*Exercise details*
Each line from the one with "02 40 60 72 72 (117, 18)" to the final line of the data must be reproduced exactly, and no other line may appear.

====== Provided material

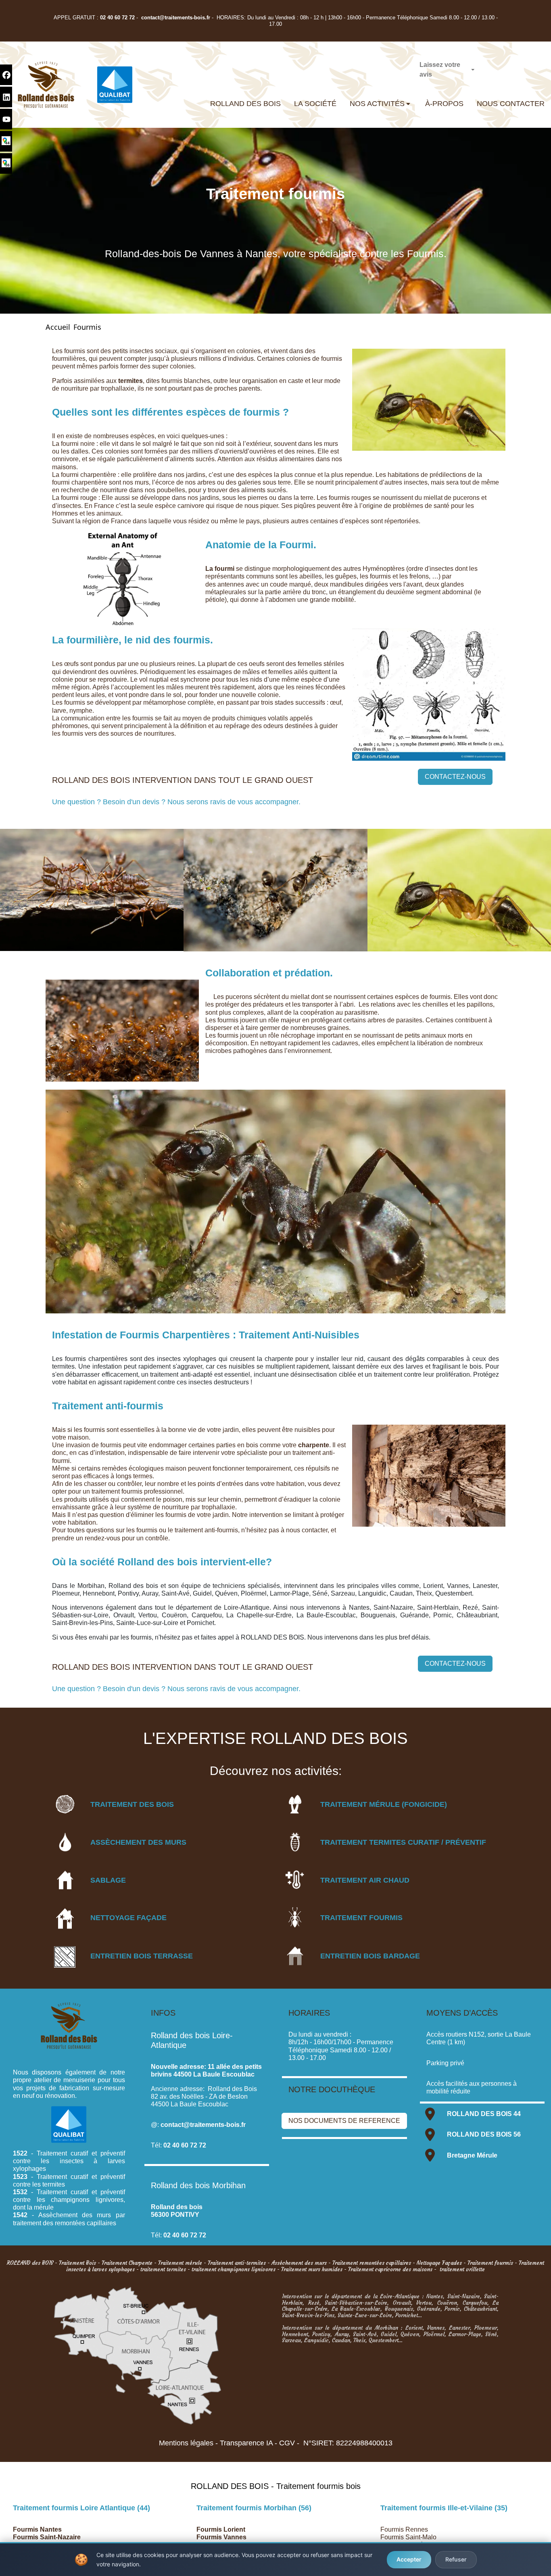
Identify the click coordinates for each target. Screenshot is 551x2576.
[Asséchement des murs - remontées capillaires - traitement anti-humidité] (65, 1842)
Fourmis (87, 327)
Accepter (409, 2559)
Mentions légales (186, 2443)
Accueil (58, 327)
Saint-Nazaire (60, 2537)
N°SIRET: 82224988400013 (347, 2443)
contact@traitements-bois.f (174, 18)
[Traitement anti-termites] (295, 1842)
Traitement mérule (180, 2263)
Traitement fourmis (490, 2263)
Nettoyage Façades (439, 2263)
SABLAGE (108, 1880)
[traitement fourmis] (295, 1917)
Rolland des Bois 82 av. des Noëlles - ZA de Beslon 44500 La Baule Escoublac (204, 2096)
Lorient (233, 2529)
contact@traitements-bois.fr (203, 2124)
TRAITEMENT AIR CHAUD (364, 1880)
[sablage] (65, 1880)
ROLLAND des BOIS (30, 2263)
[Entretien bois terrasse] (65, 1957)
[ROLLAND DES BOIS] (46, 84)
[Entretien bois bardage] (295, 1956)
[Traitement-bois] (65, 1804)
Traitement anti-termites (237, 2263)
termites (130, 380)
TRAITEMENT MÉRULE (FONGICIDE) (383, 1804)
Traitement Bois (77, 2263)
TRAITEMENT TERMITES (363, 1842)
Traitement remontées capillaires (371, 2263)
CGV (287, 2443)
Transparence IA (246, 2443)
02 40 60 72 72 (117, 18)
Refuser (456, 2559)
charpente (313, 1445)
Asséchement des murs (299, 2263)
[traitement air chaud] (295, 1880)
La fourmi (219, 568)
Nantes (50, 2529)
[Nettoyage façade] (65, 1918)
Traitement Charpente (127, 2263)
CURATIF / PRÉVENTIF (446, 1842)
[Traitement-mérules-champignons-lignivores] (295, 1804)
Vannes (234, 2537)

============

*Response*
02 40 60 72 72 (117, 18)
Refuser (456, 2559)
charpente (313, 1445)
Asséchement des murs (299, 2263)
[traitement air chaud] (295, 1880)
La fourmi (219, 568)
Nantes (50, 2529)
[Nettoyage façade] (65, 1918)
Traitement Charpente (127, 2263)
CURATIF / PRÉVENTIF (446, 1842)
[Traitement-mérules-champignons-lignivores] (295, 1804)
Vannes (234, 2537)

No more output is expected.